FIG. 5 shows an average output mW and a reflectance Rex in the apparatus.
7 is a graph showing the relationship between Lex and RIN when changing.

FIG. 6 is a schematic diagram of an optical disc reproducing apparatus according to the first embodiment of the present invention.

FIG. 7 shows a semiconductor laser element used as a light source in the optical disc reproducing apparatus, where (A) is a cross-sectional view thereof;
(B) is a sectional view of another example.

FIG. 8 is a schematic diagram of an optical device showing a second embodiment of the present invention.

FIG. 9 is a schematic configuration diagram showing an optical communication system of the optical device.

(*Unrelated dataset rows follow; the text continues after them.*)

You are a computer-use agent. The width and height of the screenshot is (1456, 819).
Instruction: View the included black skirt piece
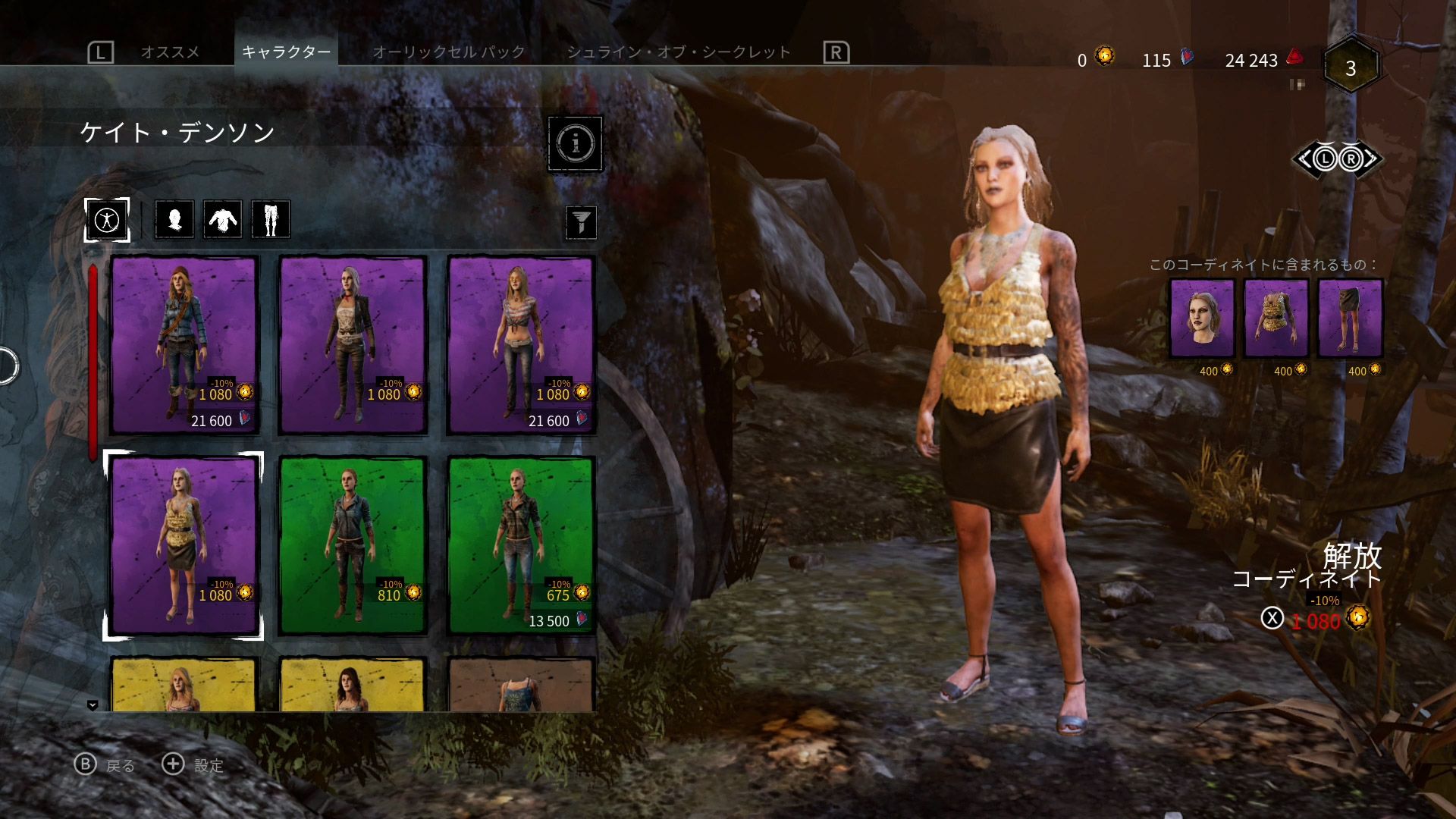point(1350,318)
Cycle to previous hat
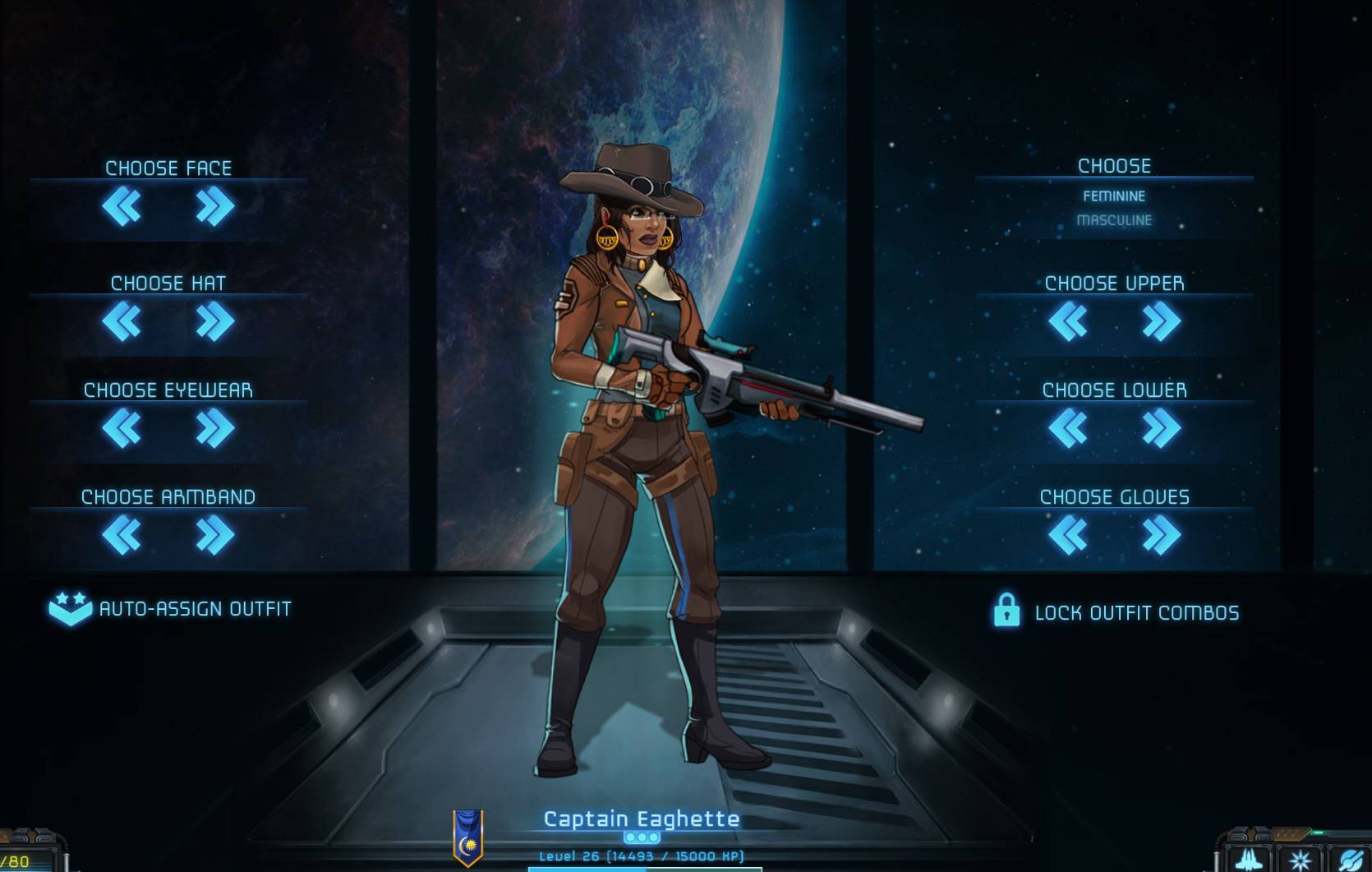 pos(122,321)
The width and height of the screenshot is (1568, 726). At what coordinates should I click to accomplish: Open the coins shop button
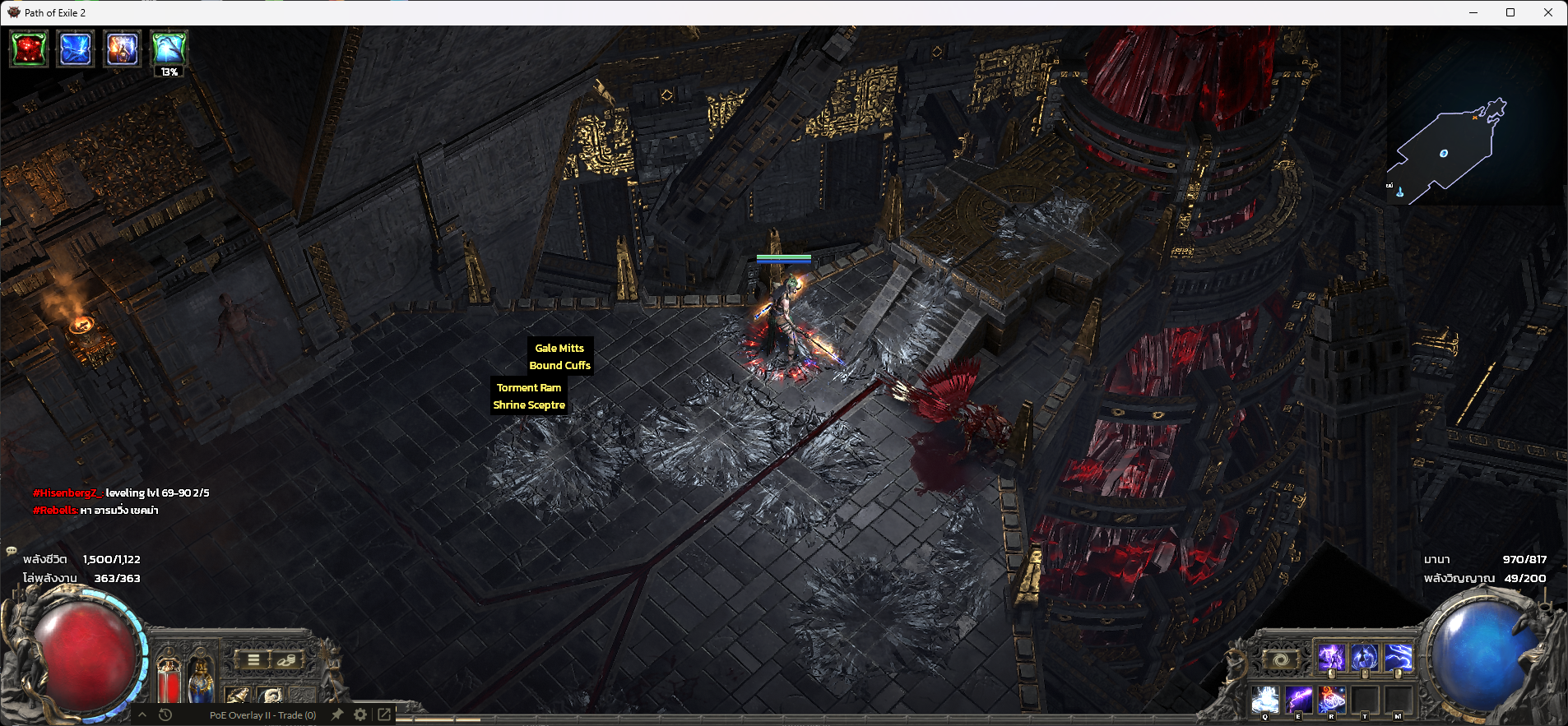pos(285,659)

FIG. 10 is a schematic configuration diagram of an optical device according to a third embodiment of the present invention.

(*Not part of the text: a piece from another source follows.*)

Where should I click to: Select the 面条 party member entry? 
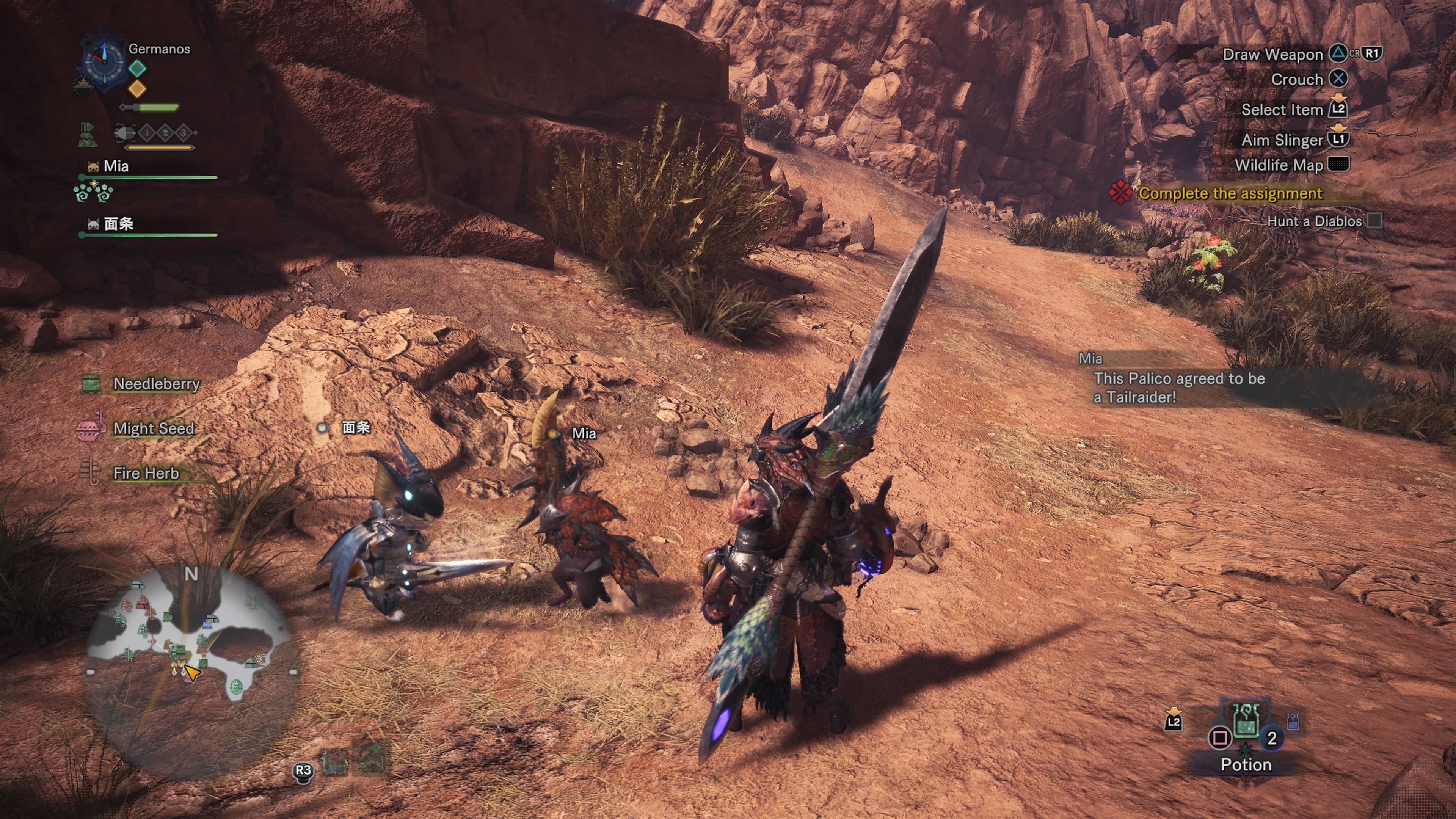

FIG. 11 is a schematic configuration diagram of an optical device according to a fourth embodiment of the present invention.

FIG. 12 is a schematic configuration diagram of an optical device according to a fifth embodiment of the present invention.

[Explanation of symbols]

DESCRIPTION OF SYMBOLS 1 ... Semiconductor laser element (LD), 1a ... electrode (anode), 1b ... electrode (cathode), 1c ... substrate, 1d ... lower cladding layer, 1e ... active layer, 1f ... ridge, 1g ... upper cladding layer, 1h ... Current constriction layer, 2 power supply, 3 optical disk, 4 coupling lens, 5 beam splitter, 6 objective lens, 7 sensor lens, 8 photodetector, 9 amplifier, 15 gain area, 16 Saturable absorption region, 20 ... Reflector, 21, 22, 23, 26, 29, 3
2, 33, 35 ... lens, 24 ... optical isolator, 25
... optical modulator, 27 ... optical fiber, 28 ... free space, 30
... Light receiving element, 31 ... Amplifier, 34 ... Half mirror

Claims (6)

[Claims] 1. A laser device that performs self-pulsation is incorporated, light emitted from the laser device is reflected by an optical system, and a part of the reflected light is returned to the laser device via an optical path length Lex. An optical device in which a self-excited oscillation frequency fsp of the laser element determined under the influence of the returned reflected light satisfies the following expression (1). (M−0.25) · (c / 2Lex) ≦ fsp ≦ m · (c / 2Lex) (1) (where m is 1 or an integer of 1 or more, and c is the speed of light.) 2. The optical device according to claim 1, wherein the optical system includes an external resonator having a light reflecting surface. 3. The optical device according to claim 2, wherein the light reflection surface is a signal recording surface of an information recording medium. 4. A light source comprising a semiconductor laser element, an optical disk having the signal recording surface as the light reflecting surface, a beam splitter provided in an optical path therebetween, and light from the beam splitter being transmitted to the optical disk. An objective lens for focusing, and a photodetector that receives a part of the reflected light from the optical disc via the beam splitter, and configured as an optical pickup,
The optical device according to claim 3. 5. An optical device incorporating, as a light source, a current injection type semiconductor laser element that performs self-sustained pulsation, wherein the semiconductor laser element has a gain region in which an optical gain is generated by current injection, and a gain region in the gain region. The optical device according to claim 1, further comprising: a saturable absorption region in which light that oozes but does not have optical gain. 6. The optical device according to claim 5, wherein the semiconductor laser element has an active layer serving as the gain region and the saturable absorption region near the active layer.